## Activity
Every line in the entries that holds the word "Given" counts toward the answer, which should be a single number.

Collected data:
[Start of Attachment]

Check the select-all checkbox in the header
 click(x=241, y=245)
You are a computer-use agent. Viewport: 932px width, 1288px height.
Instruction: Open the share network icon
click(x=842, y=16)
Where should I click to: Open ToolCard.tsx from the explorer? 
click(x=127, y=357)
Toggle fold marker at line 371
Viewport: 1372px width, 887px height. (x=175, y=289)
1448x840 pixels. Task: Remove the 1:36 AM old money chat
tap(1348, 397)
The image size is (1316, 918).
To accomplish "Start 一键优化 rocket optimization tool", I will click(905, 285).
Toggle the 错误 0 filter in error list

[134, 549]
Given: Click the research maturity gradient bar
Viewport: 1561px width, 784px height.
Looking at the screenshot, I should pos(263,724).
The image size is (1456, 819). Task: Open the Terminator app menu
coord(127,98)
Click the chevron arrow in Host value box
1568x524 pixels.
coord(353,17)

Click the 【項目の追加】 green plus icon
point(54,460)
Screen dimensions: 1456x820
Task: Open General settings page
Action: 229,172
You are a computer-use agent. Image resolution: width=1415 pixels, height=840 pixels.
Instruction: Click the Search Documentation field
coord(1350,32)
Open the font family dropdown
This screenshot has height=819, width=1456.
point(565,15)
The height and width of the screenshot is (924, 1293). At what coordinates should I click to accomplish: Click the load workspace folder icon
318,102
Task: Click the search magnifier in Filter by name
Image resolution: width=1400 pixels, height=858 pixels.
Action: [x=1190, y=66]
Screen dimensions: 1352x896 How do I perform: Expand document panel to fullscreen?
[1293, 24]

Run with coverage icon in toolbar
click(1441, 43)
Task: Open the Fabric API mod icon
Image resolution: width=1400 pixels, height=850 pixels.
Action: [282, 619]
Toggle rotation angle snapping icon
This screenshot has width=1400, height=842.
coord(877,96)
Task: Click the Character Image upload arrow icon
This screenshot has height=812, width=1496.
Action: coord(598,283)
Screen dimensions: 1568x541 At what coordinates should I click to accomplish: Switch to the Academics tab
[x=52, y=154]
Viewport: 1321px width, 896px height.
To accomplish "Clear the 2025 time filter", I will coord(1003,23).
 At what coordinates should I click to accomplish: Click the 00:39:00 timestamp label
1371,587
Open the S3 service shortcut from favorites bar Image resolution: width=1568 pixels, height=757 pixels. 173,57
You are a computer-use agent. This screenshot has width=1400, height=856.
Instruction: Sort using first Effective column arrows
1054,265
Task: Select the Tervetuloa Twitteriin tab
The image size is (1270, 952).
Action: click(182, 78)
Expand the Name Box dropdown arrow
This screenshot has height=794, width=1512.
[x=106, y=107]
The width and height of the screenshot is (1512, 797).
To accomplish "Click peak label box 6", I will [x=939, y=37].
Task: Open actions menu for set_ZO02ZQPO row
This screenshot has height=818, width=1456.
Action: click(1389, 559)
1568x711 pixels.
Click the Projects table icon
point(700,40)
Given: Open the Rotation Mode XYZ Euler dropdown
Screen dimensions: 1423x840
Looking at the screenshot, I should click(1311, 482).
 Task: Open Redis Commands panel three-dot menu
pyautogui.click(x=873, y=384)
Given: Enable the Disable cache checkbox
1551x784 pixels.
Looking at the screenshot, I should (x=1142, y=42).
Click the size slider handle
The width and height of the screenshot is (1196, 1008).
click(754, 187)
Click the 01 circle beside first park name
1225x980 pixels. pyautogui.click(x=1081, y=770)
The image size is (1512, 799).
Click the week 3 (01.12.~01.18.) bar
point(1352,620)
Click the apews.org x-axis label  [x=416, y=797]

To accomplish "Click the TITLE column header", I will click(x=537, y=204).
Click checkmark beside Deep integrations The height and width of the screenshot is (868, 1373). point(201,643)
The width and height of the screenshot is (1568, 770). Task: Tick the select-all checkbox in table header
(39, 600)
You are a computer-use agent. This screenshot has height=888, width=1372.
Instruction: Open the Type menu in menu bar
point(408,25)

[End of Attachment]

## Result below
3